*SET EXERCISE*
Can you change every "screenshot" in the records to "screen capture", keep everything else the same, and leave the pictures out of your answer?

(Rows from a screen grounding dataset)
# # #
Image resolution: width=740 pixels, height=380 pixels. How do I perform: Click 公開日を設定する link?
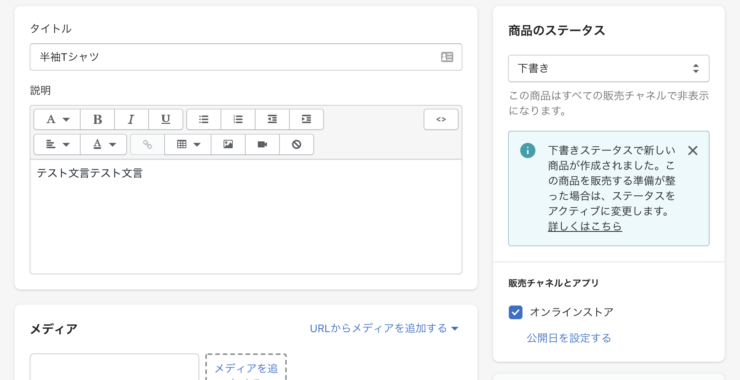click(x=569, y=338)
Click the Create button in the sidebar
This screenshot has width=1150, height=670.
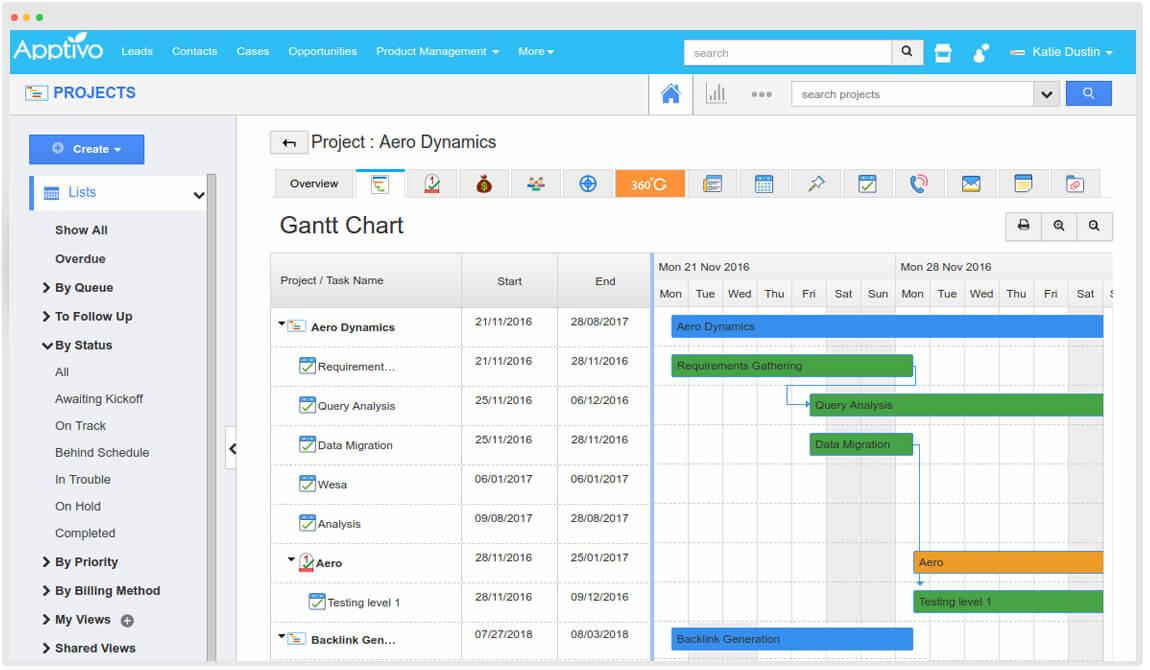pos(86,148)
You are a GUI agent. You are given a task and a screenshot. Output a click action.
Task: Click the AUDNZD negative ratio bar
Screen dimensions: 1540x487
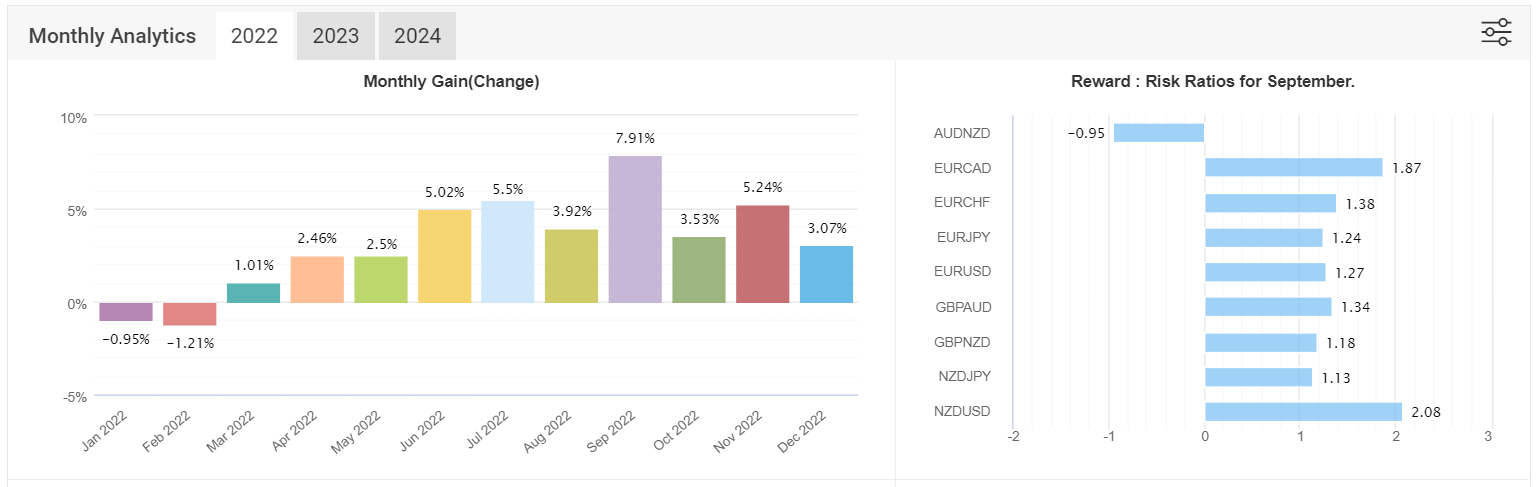pos(1159,132)
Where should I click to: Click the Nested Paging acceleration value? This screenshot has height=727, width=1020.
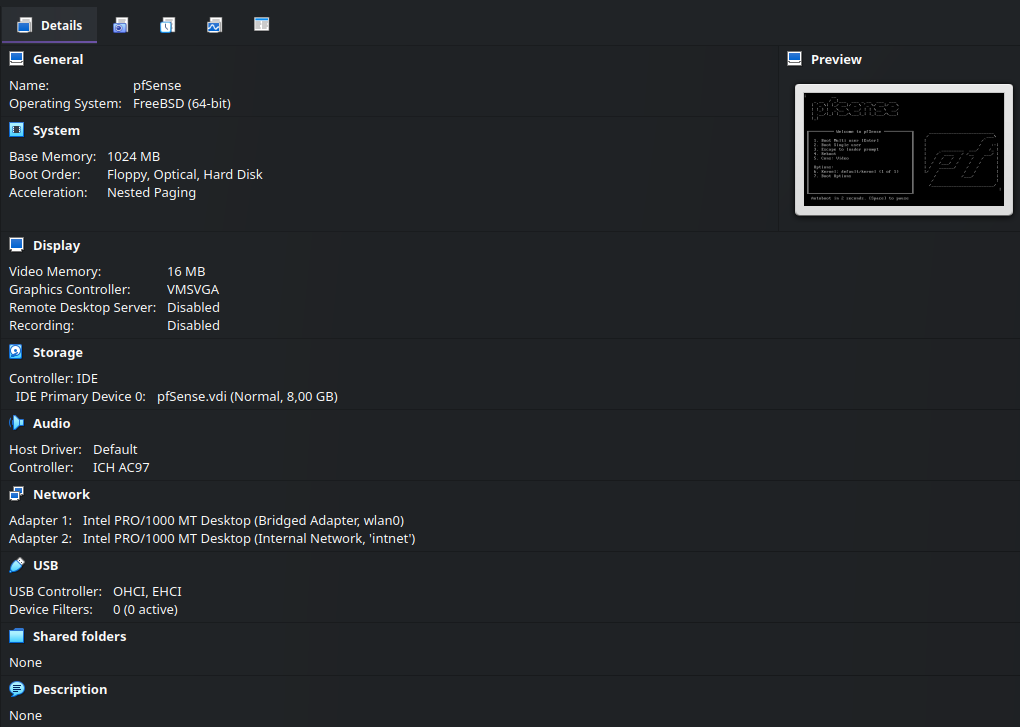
# # #
*EXERCISE SOLUTION*
Image resolution: width=740 pixels, height=380 pixels. How do I perform: Click 公開日を設定する link?
click(x=569, y=338)
Click the Create button in the sidebar
This screen capture has width=1150, height=670.
pos(86,148)
You are a GUI agent. You are given a task and a screen capture. Output a click action.
Task: Click the AUDNZD negative ratio bar
Screen dimensions: 1540x487
pos(1159,132)
Where should I click to: Click the Nested Paging acceleration value? This screen capture has height=727, width=1020.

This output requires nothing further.